Belakangan ini kita diserbu oleh berita-berita buruk, yang dimulai dari sengketa KPK VS PolRI dan banyak lagi intrik-intrik politik lainnya. Belum lagi berita tentang ichiro sang penertib jalanan, dan sepertinya seorang pengemudi seperti ichiro memiliki maksud baik yang tidak tepat dan lebih sering mengungkapkan sebuah amarah dan sumpah serapah. Ditambah lagi dengan banjir di Jakarta yang membuat mayoritas masyarakat Jakarta dipenuhi dengan rasa kesal dan mungkin lebih banyak sumpah serapah.
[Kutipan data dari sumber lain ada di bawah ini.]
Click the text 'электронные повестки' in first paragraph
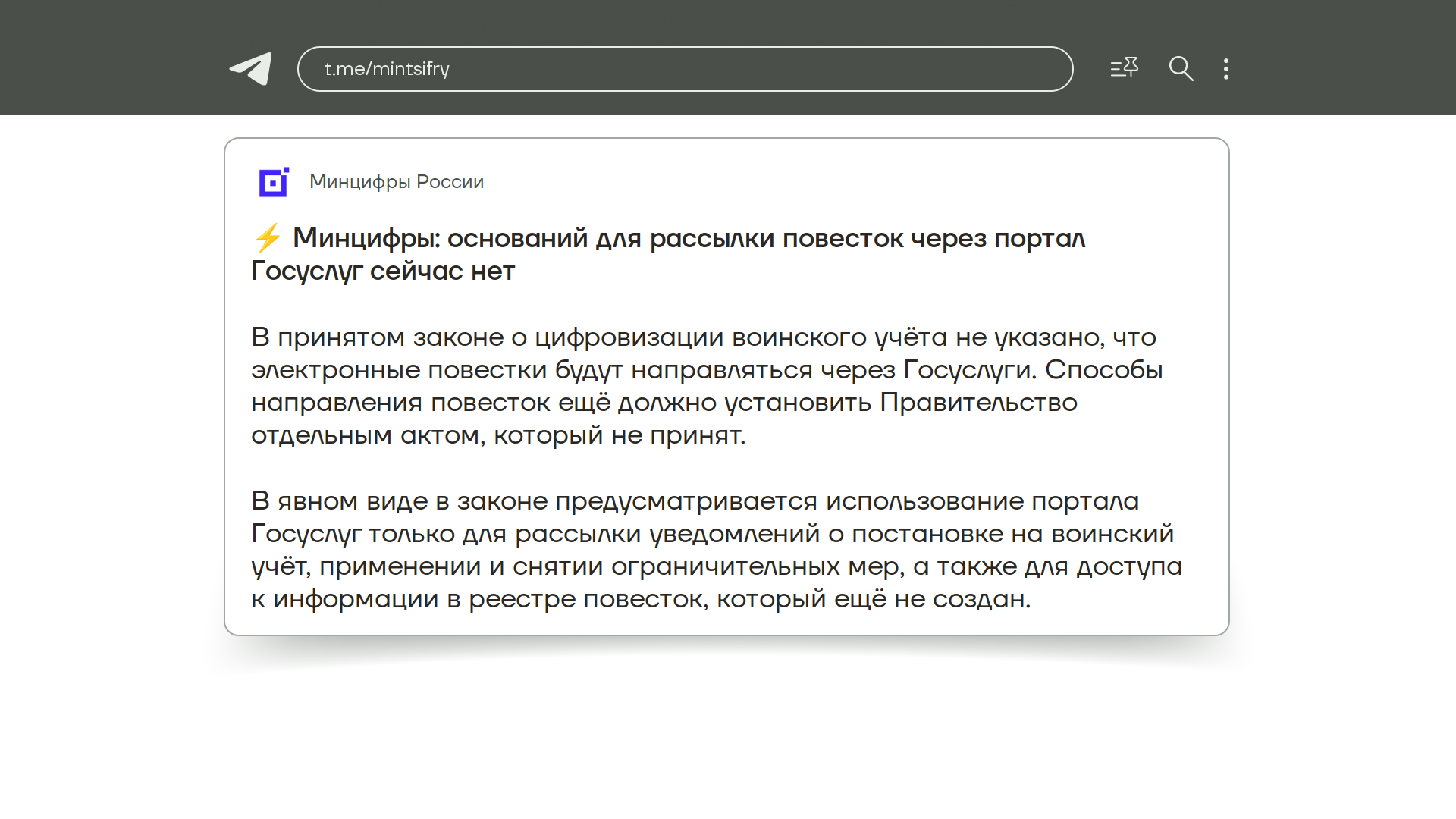1456x819 pixels. click(399, 370)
Setelah berakhirnya periode pemerintahan SBY dan pemilu yang diwarnai hal-hal buruk tentang kampanye hitam hingga berakhirnya pemilu yang dipenuhi dengan sumpah serapah dan kritik tanpa solusi, belum lagi pertarungan politik para elit dimana didalam gedung senayan sendiri para elit politik masih banyak yg berasal dari kalangan artis yang mereka sendiri juga bingung oleh tugas-tugas yang dipercayakan kepada rakyat. Ditambah lagi dengan banyaknya artis yang terjaring narkoba dan bebas karena desakan untuk rehabilitasi.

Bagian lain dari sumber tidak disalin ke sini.